== Material to process ==
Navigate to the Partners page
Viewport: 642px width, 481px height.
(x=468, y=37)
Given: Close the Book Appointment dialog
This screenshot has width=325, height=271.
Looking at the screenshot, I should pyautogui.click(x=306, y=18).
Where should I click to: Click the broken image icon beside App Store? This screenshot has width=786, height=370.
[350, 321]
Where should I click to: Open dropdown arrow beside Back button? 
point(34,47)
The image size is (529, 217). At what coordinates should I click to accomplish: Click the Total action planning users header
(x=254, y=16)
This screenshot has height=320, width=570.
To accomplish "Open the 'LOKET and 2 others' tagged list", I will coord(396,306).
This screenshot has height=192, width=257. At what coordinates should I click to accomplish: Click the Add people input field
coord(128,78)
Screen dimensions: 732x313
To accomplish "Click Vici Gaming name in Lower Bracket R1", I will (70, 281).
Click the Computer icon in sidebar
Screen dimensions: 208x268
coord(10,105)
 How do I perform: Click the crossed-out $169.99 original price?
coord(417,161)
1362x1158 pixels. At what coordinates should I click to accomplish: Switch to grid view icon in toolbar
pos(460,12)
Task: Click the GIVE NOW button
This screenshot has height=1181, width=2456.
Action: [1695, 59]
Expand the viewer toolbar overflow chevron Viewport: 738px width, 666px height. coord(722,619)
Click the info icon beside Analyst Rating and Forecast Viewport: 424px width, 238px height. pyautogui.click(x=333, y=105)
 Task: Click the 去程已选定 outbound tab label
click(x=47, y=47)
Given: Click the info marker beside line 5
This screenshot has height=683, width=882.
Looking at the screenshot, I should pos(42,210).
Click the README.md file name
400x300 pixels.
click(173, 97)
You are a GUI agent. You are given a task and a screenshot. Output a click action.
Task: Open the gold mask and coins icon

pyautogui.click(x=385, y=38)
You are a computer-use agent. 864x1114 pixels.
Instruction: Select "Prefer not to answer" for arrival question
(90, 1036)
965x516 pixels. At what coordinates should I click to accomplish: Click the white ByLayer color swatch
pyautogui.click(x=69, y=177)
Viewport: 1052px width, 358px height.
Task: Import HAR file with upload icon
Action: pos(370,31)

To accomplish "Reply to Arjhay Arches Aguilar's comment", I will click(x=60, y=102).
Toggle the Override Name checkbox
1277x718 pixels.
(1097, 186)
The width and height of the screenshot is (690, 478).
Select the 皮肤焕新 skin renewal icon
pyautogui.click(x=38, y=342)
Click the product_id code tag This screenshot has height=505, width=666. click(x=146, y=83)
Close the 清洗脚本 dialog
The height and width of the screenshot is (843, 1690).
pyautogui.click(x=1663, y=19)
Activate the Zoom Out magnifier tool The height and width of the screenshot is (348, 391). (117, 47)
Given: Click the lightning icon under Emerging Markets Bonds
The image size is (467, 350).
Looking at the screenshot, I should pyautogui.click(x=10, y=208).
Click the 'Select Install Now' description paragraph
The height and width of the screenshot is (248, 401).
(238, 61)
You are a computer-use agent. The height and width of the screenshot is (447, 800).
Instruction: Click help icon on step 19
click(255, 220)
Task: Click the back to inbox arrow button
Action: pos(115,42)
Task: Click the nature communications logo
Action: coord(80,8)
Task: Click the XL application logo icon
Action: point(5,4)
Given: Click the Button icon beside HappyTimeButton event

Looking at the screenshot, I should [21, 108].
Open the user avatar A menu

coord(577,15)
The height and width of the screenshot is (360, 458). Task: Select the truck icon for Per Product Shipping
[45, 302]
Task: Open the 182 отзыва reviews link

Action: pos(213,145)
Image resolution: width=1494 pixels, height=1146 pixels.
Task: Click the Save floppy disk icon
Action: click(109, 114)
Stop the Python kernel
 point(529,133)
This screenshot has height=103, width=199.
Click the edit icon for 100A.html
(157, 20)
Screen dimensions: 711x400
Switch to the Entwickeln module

== Task item ==
Scan the material above for the string "agent" and copy every line that has it.

== Answer box ==
You are a GUI agent. You are given a task and a screenshot. Output a click action.
You are a computer-use agent. 864x1114 pixels.
You are a computer-use agent. The height and width of the screenshot is (447, 800).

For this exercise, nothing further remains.